Rundschreiben Nr. 44
Entsorgung von Datenträgern

Sehr geehrte Damen und Herren,

das in der Verwaltung, den Fakultäten, Instituten, Seminaren und sonstigen Einrichtungen der Hochschule entstandene Schriftgut ist Eigentum der Technischen Universität Braunschweig und damit des Landes Niedersachsen. Es darf nicht vernichtet werden, sondern muss dem Universitätsarchiv zur Übernahme angeboten werden.

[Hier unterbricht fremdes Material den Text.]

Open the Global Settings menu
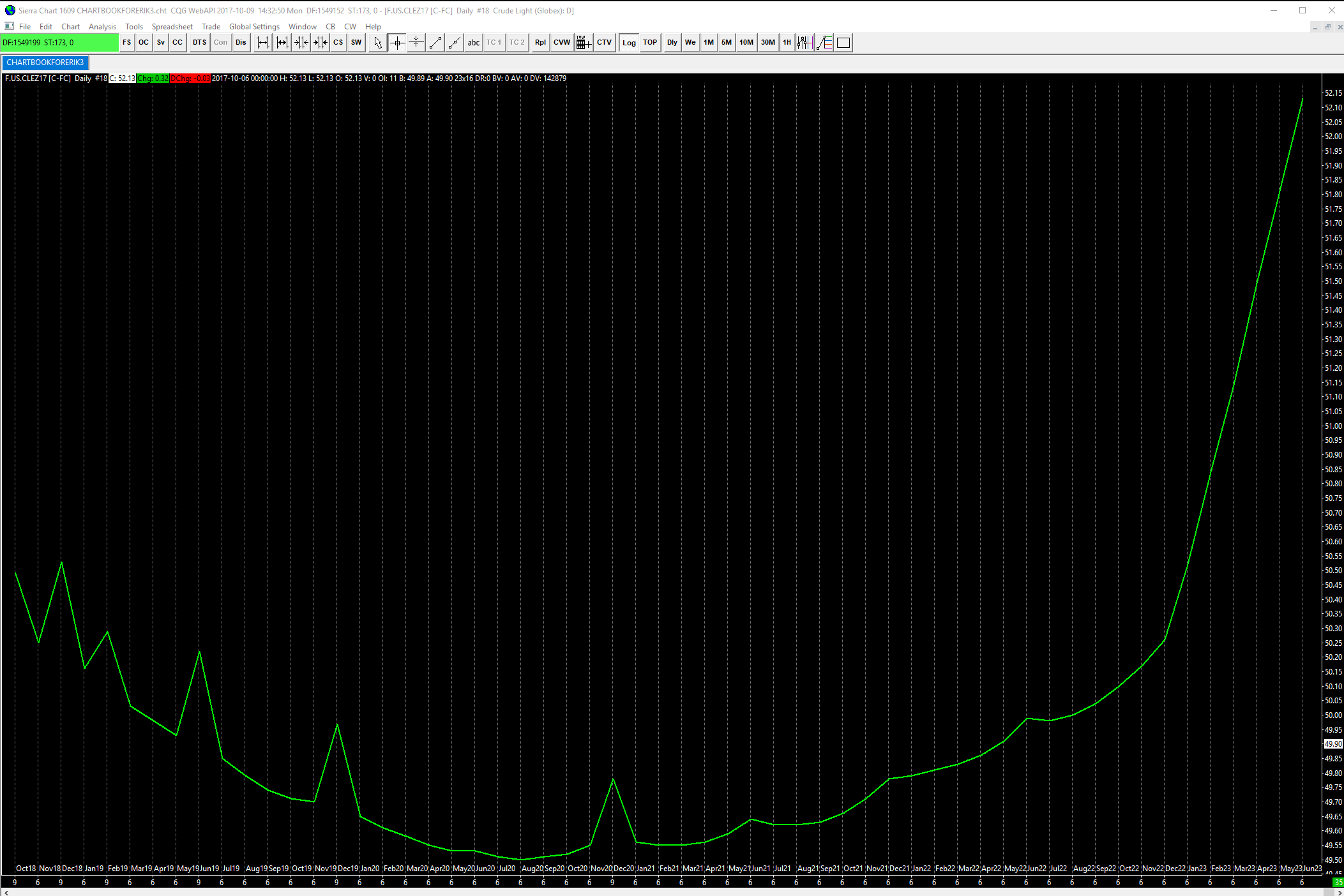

Dies schreibt die Archivordnung der TU Braunschweig auf der Grundlage des Niedersächsischen Archivgesetzes (NArchG) zwingend vor. Näheres finden Sie auf der Homepage des Universitätsarchivs. Hier finden sich außerdem Hinweise zu Aufbewahrungsfristen. Entscheidet sich das Archiv gegen die Aufnahme der angebotenen Unterlagen, sind diese eigenständig datenschutzkonform zu entsorgen.

Für die datenschutzkonforme Entsorgung nach DIN 66399 muss zunächst die Sicherheitsstufe der zu vernichtenden Daten bestimmt werden. Zusammen mit der Art des Datenträgers ergeben sich dann spezifische Vorgaben für die Vernichtung.
Papiere mit personenbezogenen Daten müssen bspw. mit einem Aktenvernichter der entsprechenden Klassifizierung (P-3 oder höher) zerkleinert werden, wobei die Streifenbreite nach der Vernichtung nicht mehr als 2 mm betragen darf (je nach Sicherheitsstufe eventuell auch weniger).
Eine Übersicht findet sich in folgendem Dokument:

Datenträgervernichtung nach DIN 66399

Alternativ kann ein dafür zertifiziertes Unternehmen (gegen Entgeld) mit der datenschutzgerechten Entsorgung beauftragt werden, das die Datenträger dann entweder vor Ort vernichtet oder abholt und extern vernichtet.
Sollten Sie Bedarf an diesem Dienst haben, so wenden Sie sich deswegen gerne an den aktuellen Datenschutzbeauftragten.
In jedem Fall ist die Vernichtung im Rahmen des Verzeichnisses von Verarbeitungstätigkeiten (VVT) zu vermerken.


Mit freundlichen Grüßen
Michael Wettern

Anmerkung: Dieses Rundschreiben wurde nachträglich und unabhängig von Herrn Wettern überarbeitet und an die neue DIN Norm von Oktober 2012 angepasst.